Stored data entries
____________________
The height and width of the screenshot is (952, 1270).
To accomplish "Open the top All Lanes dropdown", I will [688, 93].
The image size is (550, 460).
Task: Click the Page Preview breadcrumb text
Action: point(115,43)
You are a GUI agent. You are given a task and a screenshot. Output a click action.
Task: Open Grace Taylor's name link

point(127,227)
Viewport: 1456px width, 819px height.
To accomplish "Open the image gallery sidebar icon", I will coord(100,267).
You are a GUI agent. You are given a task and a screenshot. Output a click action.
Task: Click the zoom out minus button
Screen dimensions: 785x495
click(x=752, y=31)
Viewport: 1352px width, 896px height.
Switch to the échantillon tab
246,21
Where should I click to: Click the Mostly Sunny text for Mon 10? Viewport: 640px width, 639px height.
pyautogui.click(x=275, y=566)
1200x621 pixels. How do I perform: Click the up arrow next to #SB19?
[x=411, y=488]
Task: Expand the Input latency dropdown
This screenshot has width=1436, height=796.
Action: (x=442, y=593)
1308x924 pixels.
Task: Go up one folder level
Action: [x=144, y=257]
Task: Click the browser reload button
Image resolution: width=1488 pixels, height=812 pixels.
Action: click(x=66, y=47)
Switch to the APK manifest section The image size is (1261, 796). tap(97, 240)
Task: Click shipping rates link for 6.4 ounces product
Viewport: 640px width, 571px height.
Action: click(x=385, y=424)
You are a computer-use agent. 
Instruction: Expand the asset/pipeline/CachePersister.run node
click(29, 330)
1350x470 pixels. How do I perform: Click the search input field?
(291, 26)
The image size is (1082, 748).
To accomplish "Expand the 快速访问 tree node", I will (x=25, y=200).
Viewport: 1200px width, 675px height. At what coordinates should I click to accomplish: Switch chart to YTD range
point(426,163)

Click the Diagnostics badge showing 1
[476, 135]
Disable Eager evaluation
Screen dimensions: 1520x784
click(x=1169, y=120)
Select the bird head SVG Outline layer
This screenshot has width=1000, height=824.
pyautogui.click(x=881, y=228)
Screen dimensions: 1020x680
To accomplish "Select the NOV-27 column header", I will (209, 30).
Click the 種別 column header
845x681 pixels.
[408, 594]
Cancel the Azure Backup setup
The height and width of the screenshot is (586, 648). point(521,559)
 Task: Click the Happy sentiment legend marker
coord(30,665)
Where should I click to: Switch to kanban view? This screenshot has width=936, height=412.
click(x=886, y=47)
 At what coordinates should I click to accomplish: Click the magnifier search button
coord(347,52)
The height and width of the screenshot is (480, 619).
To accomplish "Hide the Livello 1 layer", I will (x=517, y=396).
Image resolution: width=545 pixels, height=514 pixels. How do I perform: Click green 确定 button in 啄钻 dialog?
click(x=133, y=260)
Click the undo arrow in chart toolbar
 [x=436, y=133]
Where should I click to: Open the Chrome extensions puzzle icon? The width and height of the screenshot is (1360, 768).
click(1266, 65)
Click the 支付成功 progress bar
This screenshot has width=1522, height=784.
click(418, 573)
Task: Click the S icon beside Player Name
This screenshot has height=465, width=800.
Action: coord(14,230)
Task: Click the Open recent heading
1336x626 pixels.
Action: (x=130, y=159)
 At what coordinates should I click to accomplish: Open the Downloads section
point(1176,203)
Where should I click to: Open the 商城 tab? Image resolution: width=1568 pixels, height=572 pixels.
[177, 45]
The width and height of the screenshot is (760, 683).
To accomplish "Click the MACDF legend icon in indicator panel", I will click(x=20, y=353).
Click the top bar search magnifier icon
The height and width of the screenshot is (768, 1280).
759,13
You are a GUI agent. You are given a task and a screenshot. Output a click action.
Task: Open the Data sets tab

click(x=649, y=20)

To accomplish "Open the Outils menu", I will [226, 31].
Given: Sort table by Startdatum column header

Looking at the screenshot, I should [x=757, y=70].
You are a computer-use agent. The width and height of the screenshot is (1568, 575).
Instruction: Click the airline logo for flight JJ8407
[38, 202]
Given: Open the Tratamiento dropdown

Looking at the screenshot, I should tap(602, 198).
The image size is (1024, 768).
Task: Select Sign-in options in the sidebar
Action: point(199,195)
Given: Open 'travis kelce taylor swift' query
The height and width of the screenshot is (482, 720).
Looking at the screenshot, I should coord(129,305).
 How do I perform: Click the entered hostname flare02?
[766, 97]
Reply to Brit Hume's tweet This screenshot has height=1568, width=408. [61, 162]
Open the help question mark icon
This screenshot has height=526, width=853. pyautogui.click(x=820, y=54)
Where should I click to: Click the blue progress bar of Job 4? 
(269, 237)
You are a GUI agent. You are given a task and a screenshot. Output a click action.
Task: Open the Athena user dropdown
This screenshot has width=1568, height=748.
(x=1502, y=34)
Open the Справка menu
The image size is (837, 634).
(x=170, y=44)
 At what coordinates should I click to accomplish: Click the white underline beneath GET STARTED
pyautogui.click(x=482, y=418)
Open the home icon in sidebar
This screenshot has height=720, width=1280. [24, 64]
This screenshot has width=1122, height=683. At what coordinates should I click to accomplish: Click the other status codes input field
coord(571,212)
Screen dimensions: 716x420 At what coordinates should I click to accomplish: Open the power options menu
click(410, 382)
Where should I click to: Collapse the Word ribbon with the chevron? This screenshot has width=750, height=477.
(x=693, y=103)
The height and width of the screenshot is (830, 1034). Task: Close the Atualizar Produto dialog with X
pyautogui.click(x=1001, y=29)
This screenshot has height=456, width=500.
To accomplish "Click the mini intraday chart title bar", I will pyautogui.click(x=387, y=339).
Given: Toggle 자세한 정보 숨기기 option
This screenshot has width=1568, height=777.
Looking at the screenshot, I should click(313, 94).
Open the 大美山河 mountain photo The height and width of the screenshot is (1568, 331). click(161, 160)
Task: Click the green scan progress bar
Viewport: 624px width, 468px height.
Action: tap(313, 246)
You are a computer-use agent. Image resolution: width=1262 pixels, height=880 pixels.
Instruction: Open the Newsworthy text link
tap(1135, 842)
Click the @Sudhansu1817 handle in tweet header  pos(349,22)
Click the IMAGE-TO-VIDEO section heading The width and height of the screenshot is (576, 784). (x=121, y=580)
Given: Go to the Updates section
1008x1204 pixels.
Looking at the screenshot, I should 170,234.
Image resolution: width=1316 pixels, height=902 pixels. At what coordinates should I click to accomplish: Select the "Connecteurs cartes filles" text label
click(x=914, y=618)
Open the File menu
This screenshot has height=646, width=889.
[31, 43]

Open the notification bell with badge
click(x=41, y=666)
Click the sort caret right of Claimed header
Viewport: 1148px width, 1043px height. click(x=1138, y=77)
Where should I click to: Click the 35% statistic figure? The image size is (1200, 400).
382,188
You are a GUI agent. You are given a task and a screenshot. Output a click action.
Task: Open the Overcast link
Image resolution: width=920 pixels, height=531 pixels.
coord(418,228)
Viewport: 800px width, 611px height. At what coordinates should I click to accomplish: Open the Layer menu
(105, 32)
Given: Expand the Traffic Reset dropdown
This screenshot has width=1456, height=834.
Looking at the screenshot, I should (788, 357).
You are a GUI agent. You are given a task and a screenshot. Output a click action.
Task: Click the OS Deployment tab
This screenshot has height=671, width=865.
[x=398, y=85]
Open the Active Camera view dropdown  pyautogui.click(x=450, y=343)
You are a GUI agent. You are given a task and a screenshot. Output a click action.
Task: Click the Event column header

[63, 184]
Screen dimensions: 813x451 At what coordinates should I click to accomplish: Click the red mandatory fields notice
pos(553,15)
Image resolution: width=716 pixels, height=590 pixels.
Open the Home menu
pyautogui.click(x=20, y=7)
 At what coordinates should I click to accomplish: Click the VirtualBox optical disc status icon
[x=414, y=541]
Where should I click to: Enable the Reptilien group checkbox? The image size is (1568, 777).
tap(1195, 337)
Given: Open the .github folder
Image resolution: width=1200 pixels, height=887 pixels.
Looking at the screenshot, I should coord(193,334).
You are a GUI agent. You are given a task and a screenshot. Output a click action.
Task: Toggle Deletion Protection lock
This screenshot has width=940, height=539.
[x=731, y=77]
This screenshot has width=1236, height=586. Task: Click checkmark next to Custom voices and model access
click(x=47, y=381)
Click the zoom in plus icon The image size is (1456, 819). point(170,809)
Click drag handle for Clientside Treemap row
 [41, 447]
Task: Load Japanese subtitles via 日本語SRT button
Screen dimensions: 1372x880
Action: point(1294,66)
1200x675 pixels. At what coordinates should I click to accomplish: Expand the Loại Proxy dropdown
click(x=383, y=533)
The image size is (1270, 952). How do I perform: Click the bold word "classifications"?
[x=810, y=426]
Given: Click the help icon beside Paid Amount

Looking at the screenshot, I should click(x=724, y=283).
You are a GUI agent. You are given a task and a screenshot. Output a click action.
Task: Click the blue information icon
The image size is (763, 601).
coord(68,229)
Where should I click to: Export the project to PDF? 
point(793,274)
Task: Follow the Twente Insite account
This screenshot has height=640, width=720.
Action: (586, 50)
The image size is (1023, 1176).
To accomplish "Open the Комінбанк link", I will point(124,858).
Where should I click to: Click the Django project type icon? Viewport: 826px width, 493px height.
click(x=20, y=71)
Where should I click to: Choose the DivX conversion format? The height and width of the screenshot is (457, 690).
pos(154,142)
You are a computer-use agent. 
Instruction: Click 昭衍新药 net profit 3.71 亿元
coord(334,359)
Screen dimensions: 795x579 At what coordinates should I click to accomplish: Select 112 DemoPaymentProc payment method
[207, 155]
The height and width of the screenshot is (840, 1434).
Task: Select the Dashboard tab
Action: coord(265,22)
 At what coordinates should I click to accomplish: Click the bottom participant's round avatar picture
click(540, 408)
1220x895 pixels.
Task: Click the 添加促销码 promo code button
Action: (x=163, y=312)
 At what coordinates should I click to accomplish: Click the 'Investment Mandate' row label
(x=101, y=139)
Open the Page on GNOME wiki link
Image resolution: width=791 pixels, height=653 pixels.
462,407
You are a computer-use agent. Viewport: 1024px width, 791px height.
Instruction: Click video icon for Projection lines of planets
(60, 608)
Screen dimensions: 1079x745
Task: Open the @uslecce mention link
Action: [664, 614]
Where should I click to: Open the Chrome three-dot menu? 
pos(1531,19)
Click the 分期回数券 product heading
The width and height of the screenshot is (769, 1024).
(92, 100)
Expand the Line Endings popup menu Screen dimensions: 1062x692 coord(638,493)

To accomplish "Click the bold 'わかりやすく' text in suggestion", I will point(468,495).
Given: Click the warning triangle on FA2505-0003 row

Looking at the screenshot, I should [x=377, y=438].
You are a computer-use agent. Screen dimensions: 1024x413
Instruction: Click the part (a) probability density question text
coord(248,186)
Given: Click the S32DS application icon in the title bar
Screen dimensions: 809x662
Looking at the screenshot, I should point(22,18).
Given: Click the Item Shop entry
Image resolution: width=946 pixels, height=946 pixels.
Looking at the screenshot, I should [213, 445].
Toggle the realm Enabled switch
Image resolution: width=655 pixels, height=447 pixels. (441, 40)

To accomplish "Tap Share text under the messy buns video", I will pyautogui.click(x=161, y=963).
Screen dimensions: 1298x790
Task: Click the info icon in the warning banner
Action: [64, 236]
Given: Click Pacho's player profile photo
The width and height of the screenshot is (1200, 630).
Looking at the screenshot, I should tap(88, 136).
____________________
From the records above, return each line that includes "computer".

Result of this exercise »
You are a computer-use agent. 
You are a computer-use agent. The width and height of the screenshot is (1568, 575).
You are a computer-use agent. Image resolution: width=1262 pixels, height=880 pixels.
You are a computer-use agent. 
You are a computer-use agent. Viewport: 1024px width, 791px height.
You are a computer-use agent. Screen dimensions: 1024x413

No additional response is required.